- Born: Wales
- Died: 1710 France
- Cause of death: Duel

= Thomas Lloyd (garrison commander) =

British army officer

Thomas Lloyd (died 1710) was a British army officer who commanded the garrison at St. John's, Newfoundland.

Lloyd, after being a junior officer in the colony, was appointed to garrison commander in 1703 following the departure of Captain Michael Richards.

Lloyd was generally disliked by his men, his financial and business practices on the island, although not uncommon, were felt more severely in Newfoundland as a system of checks and balances had yet to have been established.

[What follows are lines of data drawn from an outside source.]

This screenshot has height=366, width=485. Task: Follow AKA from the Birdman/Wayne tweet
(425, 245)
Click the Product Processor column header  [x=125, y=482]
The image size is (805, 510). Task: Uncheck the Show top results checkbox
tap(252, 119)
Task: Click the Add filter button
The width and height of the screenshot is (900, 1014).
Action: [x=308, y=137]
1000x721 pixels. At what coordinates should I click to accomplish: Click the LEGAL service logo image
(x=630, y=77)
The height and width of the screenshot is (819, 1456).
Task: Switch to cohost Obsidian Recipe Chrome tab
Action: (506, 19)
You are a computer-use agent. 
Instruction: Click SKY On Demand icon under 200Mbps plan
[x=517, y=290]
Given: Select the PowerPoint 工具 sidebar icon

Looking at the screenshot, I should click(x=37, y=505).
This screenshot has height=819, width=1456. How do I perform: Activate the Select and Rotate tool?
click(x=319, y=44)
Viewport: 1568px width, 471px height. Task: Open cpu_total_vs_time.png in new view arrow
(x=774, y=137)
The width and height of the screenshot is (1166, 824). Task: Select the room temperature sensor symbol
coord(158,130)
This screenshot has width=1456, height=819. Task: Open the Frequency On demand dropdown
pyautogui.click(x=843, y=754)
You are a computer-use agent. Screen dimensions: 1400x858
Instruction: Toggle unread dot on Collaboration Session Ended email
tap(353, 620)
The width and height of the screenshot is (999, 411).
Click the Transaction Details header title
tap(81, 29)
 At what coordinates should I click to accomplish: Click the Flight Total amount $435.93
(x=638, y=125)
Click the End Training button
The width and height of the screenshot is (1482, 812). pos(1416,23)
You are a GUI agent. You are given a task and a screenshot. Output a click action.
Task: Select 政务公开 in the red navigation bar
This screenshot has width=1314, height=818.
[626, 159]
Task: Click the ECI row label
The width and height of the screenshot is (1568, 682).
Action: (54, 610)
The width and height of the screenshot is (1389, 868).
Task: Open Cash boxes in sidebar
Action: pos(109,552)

In the summer of 1704, upon the arrival of Captain Timothy Bridges, he found that residents and soldiers were completely dissatisfied with Lloyd. Bridges, who had been threatened by his men that they would desert, took Lloyd back with him to England in October and left John Moody in charge. Bridges, however, denied that he had formally suspended Lloyd.

In 1705, Lloyd returned to Newfoundland with a new company. Lloyd maintained close relations with influential members of St. John's society, who, in turn, showed their support for him. Lloyd would get in trouble with the Board of Trade in 1706, when he attempted to dirty Moody's reputation, as well as for his treatment of his soldiers.

On 1 January 1709, French forces overwhelmed Lloyd and his soldiers at Fort William. Captain George Vane attempted to fight back after the initial attack, however, he was also taken Prisoner. Lloyd, along with many of his men and supplies, were transferred from St. John's to Plaisance, the capital of the French colony in Newfoundland. Lloyd wrote many letters whilst in captivity, in which he requested to be exchanged, stand to court-martial, and in one, denounced Vane as a coward.

Following an inquest after the battle, the true extent of how disliked Lloyd was, was revealed. Fort William was said to have been taken with little-to-no resistance, seeing as a majority of the men were demoralized. In an even more shocking report, it was said that some men were glad the French had captured the fort, provided that Major Lloyd was hanged.